Samedi 2 mars 2024
Dans la petite ville de Cadillac-sur-Garonne se dresse un imposant château construit au XVIIe siècle. Après avoir abrité la première prison pour femmes de France, il devient une école de préservation, un lieu d'enfermement pour « mauvaises filles ».
Avec
Véronique Blanchard Historienne, enseignante-chercheuse à l’Université d’Angers
Agnès Geoffray Plasticienne, photographe
Sophie Mendelsohn Psychanalyste
Olivier Du Payrat Administrateur du Centre des monuments nationaux en charge du château ducal de Cadillac
« Vicieuses », « perverses », « anormales », « incorrigibles », « inéducables » ou « débauchées », ce sont les termes que l’on trouve dans les archives administratives pour qualifier les pupilles placées au château de Cadillac. Dès le début du XXe siècle, il abrite l’une des trois écoles de préservation françaises pensées pour procéder au redressement moral de jeunes filles accusées de fugue, de vagabondage ou encore d’outrage à la pudeur. Parfois, elles y sont envoyées à la demande de leur famille, en vertu du droit de « correction paternelle », qui permet aux pères le placement de leurs filles. Déviantes plus que délinquantes, ces jeunes filles placées le sont souvent moins pour d’éventuels délits que parce qu’elles ne répondent pas aux normes de genre attendues d’elles.

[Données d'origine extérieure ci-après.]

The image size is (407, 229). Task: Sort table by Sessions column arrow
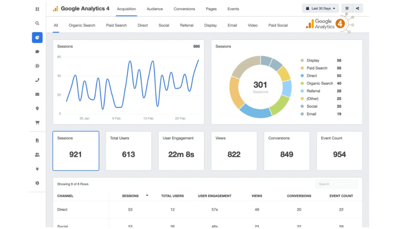pos(147,196)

Bâtiment d’entrée de l’école de préservation de Cadillac, par Henri Manuel vers 1930 Bâtiment d’entrée de l’école de préservation de Cadillac, par Henri Manuel vers 1930 - Avec l'aimable autorisation de l'École nationale de protection judiciaire de la jeunesse
L’objectif d’une école de préservation est double : il s’agit de « préserver » les jeunes filles du monde extérieur tout autant que de préserver la société de leur comportement jugé déviant. Le château de Cadillac n’a connu aucun réaménagement depuis son utilisation comme prison, les pupilles vivent donc dans un environnement carcéral, en silence : le bavardage y est une infraction. Dans cette « école », très peu d’heures d’instruction, mais quelques activités comme la couture, la réfection de matelas ou les travaux de jardinage, avec l’objectif de les placer comme domestiques à leur sortie. Les corps des jeunes filles disparaissent dans des vêtements identiques et informes, leurs cheveux sont coupés courts à l’arrivée dans l’établissement. Plusieurs rapports d’inspection décrivent un réel lieu de maltraitance et un état sanitaire déplorable. En réponse à l’oppression qu’elles subissent, beaucoup se révoltent ou tentent de s’évader.